House Democratic Caucus
The American Society of Civil Engineers estimates U.S. infrastructure needs will reach $3.6 trillion by the end of the decade.
Blumenauer has introduced a measure to raise the federal gas and diesel taxes 15 cents over three years while testing begins on mileage taxes.
“I think it could be the last time Congress ever has to act to raise the gas tax,” Blumenauer told the gathering of state officials, technology providers and mileage-tax advocates. “Then I want to get rid of the gas tax because it doesn’t work over the long haul.”

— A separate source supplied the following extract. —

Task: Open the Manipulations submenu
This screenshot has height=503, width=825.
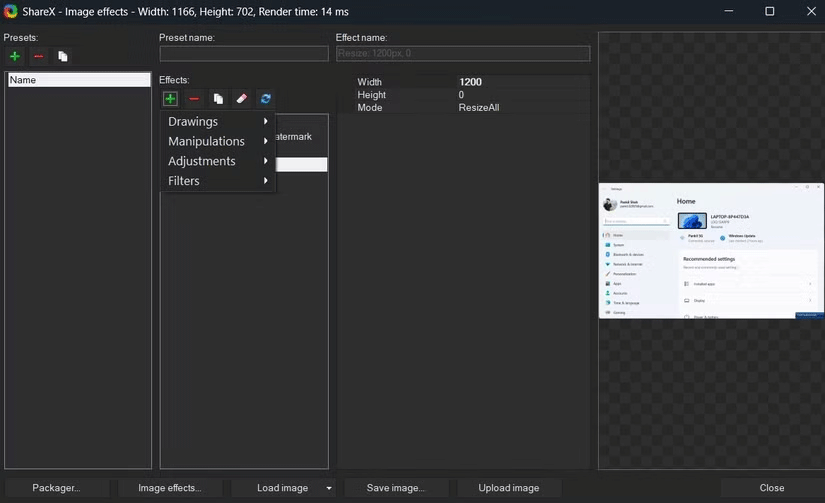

The federal tax on gasoline is 18.4 cents a gallon; for diesel, it’s 24.4 cents.
But advances in fuel-efficient cars and trucks have cut into fuel tax revenue, which is used to pay for roads.
Rep. John Delaney (D-Md.) told the gathering that if people envision a future in which we use less gasoline and see that as a win for them and the environment, “then the gas tax is a terrible source of
funding for the Highway Trust Fund because [revenue] will keep dropping and dropping.”
Delaney has introduced a bill to “repatriate” the tax money American corporations owe on overseas profits and to use the money to support the trust fund over the next six years.